映画『大日本人』のどこが残念なのか
Posted at 07/06/14 PermaLink»
松本人志監督の映画『大日本人』について、ネット上ではいろんな感想が出ていますが。私が個人的に納得させられたのは次の2つ。
両者とも、この作品の映画としての技術面、演出面での問題点を見事に指摘している。そう、後出しジャンケンみたいになるけれど、私も見たときに同じような違和感を持った。これ、つくりがおかしいよなあ、と。わざとそうしている部分も多少あるんだろうけど、私が違和感を抱いた部分の大半は、松本のまわりの人間がフォローしておくべき事柄だったようにも思う。
松本人志のインタビューでの発言から推測する限り、たぶん彼は本作品で初めて映像の演出や編集の現場に立ちあい、自分で指示を出すという経験をしたのだろう。今までの『頭頭』や『ごっつ』や『ビジュアルバム』では、そういった部分は専門のディレクターや編集マンが受け持っていたのだと思われる。だからこそ、作品の細部にブレがなく、松本がやりたいことがそのまま素直に実現できていたのだろう。
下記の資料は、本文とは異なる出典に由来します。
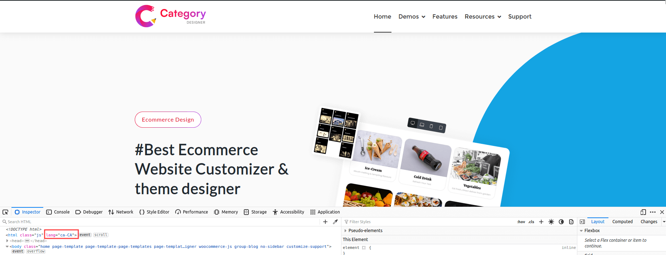Activate the element picker tool
This screenshot has width=666, height=255.
coord(5,212)
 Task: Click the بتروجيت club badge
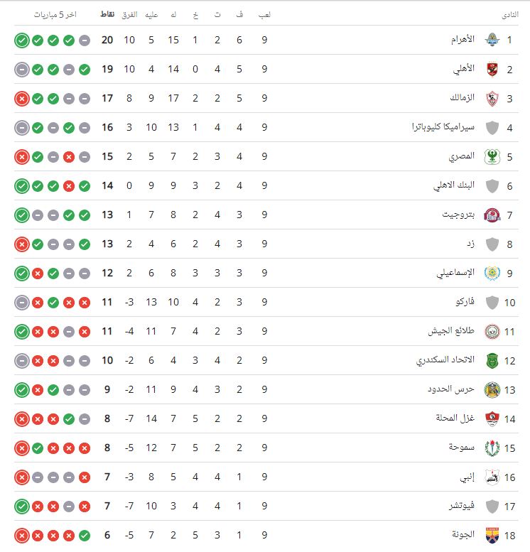[492, 215]
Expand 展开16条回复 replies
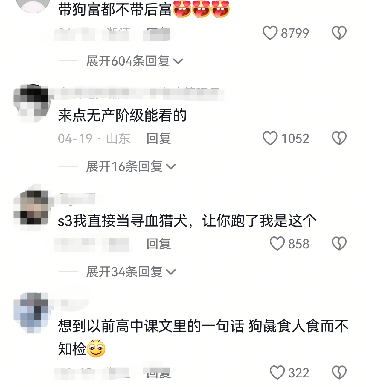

個別の要素に関して、アイデアがおもしろいとか、こういうところにこだわるのは松本らしくていいなあ、と思えるような部分はいくつもある。だが、それらがまとまって有機的に機能して一本の映画として成立している、という気がしなかった。それはたぶん、松本のまわりの人間のフォローが甘かったということだろう。松本の発想のおもしろさを生かすには、持ち場を与えられた周囲の人間が自分の責任できっちり演出や編集の仕事を果たす必要がある。それができていないように見えるのは本作品の致命的な欠陥だ。非常に単純な意味で、『ごっつ』や『ビジュアルバム』のコントと比べて映像作品としての完成度が低いのは間違いない。
個人的には、別に慣れない仕事を無理矢理松本にやらせなくてもよかったんじゃないの、と思う。『ごっつええ感じ』のコントだって、何もかも松本がやってるはずはないんだから。カット割りも演出も編集もそれぞれ専門の現場の人間がやっていたに決まっているわけで。そのスタイルで、映画の専門のスタッフがきっちり自分の仕事をすべきだったんじゃないの。
稀代のお笑い芸人の監督デビュー作品が、妙に冴えている部分と妙にぼんやりとした部分が混在する、こんなアンバランスなおかしな映画に仕上がってしまったのは本当に残念。